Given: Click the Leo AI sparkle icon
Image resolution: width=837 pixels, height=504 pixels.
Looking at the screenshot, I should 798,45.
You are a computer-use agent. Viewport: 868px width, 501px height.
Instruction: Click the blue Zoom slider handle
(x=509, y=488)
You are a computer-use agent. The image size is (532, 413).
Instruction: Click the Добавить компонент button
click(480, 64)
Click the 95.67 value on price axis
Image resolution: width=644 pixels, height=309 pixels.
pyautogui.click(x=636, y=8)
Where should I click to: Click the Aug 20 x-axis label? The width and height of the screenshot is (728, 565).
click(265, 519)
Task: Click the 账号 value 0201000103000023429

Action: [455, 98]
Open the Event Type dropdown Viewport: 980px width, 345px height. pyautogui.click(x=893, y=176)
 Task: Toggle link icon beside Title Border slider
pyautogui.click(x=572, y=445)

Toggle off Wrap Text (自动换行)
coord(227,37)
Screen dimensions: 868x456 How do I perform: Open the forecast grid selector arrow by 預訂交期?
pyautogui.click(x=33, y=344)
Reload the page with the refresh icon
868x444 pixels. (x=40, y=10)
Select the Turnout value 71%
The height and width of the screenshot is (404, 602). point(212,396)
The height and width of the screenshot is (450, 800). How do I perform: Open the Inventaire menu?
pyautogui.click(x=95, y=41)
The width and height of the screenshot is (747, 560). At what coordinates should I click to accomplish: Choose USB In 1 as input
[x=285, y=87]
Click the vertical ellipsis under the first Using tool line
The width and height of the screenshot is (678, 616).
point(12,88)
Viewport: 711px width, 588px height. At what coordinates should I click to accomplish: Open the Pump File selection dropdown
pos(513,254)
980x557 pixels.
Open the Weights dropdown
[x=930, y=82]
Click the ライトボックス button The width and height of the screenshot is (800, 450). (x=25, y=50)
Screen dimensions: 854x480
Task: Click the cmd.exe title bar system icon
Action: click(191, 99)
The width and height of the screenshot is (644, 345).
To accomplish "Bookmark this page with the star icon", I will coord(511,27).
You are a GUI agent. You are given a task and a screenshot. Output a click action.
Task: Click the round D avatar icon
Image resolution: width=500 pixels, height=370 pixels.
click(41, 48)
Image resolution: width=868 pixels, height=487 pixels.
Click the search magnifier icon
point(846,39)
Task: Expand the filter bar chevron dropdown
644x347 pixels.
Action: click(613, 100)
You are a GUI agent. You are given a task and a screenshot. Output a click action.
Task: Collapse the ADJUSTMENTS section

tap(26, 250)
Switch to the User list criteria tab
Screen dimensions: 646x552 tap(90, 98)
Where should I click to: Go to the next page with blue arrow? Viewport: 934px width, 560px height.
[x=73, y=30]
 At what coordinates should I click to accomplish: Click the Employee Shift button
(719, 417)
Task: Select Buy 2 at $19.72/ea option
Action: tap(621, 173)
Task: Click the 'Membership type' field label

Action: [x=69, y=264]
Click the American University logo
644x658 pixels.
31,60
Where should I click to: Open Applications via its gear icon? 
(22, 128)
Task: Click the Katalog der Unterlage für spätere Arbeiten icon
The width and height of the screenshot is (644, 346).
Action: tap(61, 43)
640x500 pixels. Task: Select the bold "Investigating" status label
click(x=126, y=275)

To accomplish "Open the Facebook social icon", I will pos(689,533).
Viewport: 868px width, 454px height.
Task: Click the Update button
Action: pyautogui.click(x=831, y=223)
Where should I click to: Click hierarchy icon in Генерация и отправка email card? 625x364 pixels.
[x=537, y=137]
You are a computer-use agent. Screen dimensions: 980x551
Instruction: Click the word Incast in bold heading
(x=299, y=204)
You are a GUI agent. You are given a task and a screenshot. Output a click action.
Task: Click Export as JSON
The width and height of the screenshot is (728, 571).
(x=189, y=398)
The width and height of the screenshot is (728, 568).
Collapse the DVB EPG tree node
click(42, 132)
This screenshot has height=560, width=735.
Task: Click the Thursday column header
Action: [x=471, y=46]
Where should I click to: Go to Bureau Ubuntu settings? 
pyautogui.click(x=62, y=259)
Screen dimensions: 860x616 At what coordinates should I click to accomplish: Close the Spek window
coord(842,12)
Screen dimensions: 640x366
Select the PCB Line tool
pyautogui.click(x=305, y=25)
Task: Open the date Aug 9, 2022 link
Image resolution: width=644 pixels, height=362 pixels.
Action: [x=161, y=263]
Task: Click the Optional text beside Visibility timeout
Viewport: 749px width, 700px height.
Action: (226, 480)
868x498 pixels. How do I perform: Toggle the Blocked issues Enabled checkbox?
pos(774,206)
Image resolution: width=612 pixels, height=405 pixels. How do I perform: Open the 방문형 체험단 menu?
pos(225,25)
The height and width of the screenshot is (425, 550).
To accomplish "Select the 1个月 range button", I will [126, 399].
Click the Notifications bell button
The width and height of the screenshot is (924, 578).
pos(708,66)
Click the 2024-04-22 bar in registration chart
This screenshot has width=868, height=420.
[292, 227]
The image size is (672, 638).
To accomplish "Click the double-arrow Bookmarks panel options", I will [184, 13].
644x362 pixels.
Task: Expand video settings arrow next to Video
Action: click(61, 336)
______
• Work to be completed:
Every line above is to be duplicated exactly as shown.

• Answer to this problem:
Given: Click the Leo AI sparkle icon
Image resolution: width=837 pixels, height=504 pixels.
Looking at the screenshot, I should 798,45.
You are a computer-use agent. Viewport: 868px width, 501px height.
Instruction: Click the blue Zoom slider handle
(x=509, y=488)
You are a computer-use agent. The image size is (532, 413).
Instruction: Click the Добавить компонент button
click(480, 64)
Click the 95.67 value on price axis
Image resolution: width=644 pixels, height=309 pixels.
pyautogui.click(x=636, y=8)
Where should I click to: Click the Aug 20 x-axis label? The width and height of the screenshot is (728, 565).
click(265, 519)
Task: Click the 账号 value 0201000103000023429

Action: [455, 98]
Open the Event Type dropdown Viewport: 980px width, 345px height. pyautogui.click(x=893, y=176)
 Task: Toggle link icon beside Title Border slider
pyautogui.click(x=572, y=445)

Toggle off Wrap Text (自动换行)
coord(227,37)
Screen dimensions: 868x456 How do I perform: Open the forecast grid selector arrow by 預訂交期?
pyautogui.click(x=33, y=344)
Reload the page with the refresh icon
868x444 pixels. (x=40, y=10)
Select the Turnout value 71%
The height and width of the screenshot is (404, 602). point(212,396)
The height and width of the screenshot is (450, 800). How do I perform: Open the Inventaire menu?
pyautogui.click(x=95, y=41)
The width and height of the screenshot is (747, 560). At what coordinates should I click to accomplish: Choose USB In 1 as input
[x=285, y=87]
Click the vertical ellipsis under the first Using tool line
The width and height of the screenshot is (678, 616).
point(12,88)
Viewport: 711px width, 588px height. At what coordinates should I click to accomplish: Open the Pump File selection dropdown
pos(513,254)
980x557 pixels.
Open the Weights dropdown
[x=930, y=82]
Click the ライトボックス button The width and height of the screenshot is (800, 450). (x=25, y=50)
Screen dimensions: 854x480
Task: Click the cmd.exe title bar system icon
Action: click(191, 99)
The width and height of the screenshot is (644, 345).
To accomplish "Bookmark this page with the star icon", I will coord(511,27).
You are a GUI agent. You are given a task and a screenshot. Output a click action.
Task: Click the round D avatar icon
Image resolution: width=500 pixels, height=370 pixels.
click(41, 48)
Image resolution: width=868 pixels, height=487 pixels.
Click the search magnifier icon
point(846,39)
Task: Expand the filter bar chevron dropdown
644x347 pixels.
Action: click(613, 100)
You are a GUI agent. You are given a task and a screenshot. Output a click action.
Task: Collapse the ADJUSTMENTS section

tap(26, 250)
Switch to the User list criteria tab
Screen dimensions: 646x552 tap(90, 98)
Where should I click to: Go to the next page with blue arrow? Viewport: 934px width, 560px height.
[x=73, y=30]
 At what coordinates should I click to accomplish: Click the Employee Shift button
(719, 417)
Task: Select Buy 2 at $19.72/ea option
Action: tap(621, 173)
Task: Click the 'Membership type' field label

Action: [x=69, y=264]
Click the American University logo
644x658 pixels.
31,60
Where should I click to: Open Applications via its gear icon? 
(22, 128)
Task: Click the Katalog der Unterlage für spätere Arbeiten icon
The width and height of the screenshot is (644, 346).
Action: tap(61, 43)
640x500 pixels. Task: Select the bold "Investigating" status label
click(x=126, y=275)

To accomplish "Open the Facebook social icon", I will pos(689,533).
Viewport: 868px width, 454px height.
Task: Click the Update button
Action: pyautogui.click(x=831, y=223)
Where should I click to: Click hierarchy icon in Генерация и отправка email card? 625x364 pixels.
[x=537, y=137]
You are a computer-use agent. Screen dimensions: 980x551
Instruction: Click the word Incast in bold heading
(x=299, y=204)
You are a GUI agent. You are given a task and a screenshot. Output a click action.
Task: Click Export as JSON
The width and height of the screenshot is (728, 571).
(x=189, y=398)
The width and height of the screenshot is (728, 568).
Collapse the DVB EPG tree node
click(42, 132)
This screenshot has height=560, width=735.
Task: Click the Thursday column header
Action: [x=471, y=46]
Where should I click to: Go to Bureau Ubuntu settings? 
pyautogui.click(x=62, y=259)
Screen dimensions: 860x616 At what coordinates should I click to accomplish: Close the Spek window
coord(842,12)
Screen dimensions: 640x366
Select the PCB Line tool
pyautogui.click(x=305, y=25)
Task: Open the date Aug 9, 2022 link
Image resolution: width=644 pixels, height=362 pixels.
Action: [x=161, y=263]
Task: Click the Optional text beside Visibility timeout
Viewport: 749px width, 700px height.
Action: (226, 480)
868x498 pixels. How do I perform: Toggle the Blocked issues Enabled checkbox?
pos(774,206)
Image resolution: width=612 pixels, height=405 pixels. How do I perform: Open the 방문형 체험단 menu?
pos(225,25)
The height and width of the screenshot is (425, 550).
To accomplish "Select the 1个月 range button", I will [126, 399].
Click the Notifications bell button
The width and height of the screenshot is (924, 578).
pos(708,66)
Click the 2024-04-22 bar in registration chart
This screenshot has width=868, height=420.
[292, 227]
The image size is (672, 638).
To accomplish "Click the double-arrow Bookmarks panel options", I will [184, 13].
644x362 pixels.
Task: Expand video settings arrow next to Video
Action: click(61, 336)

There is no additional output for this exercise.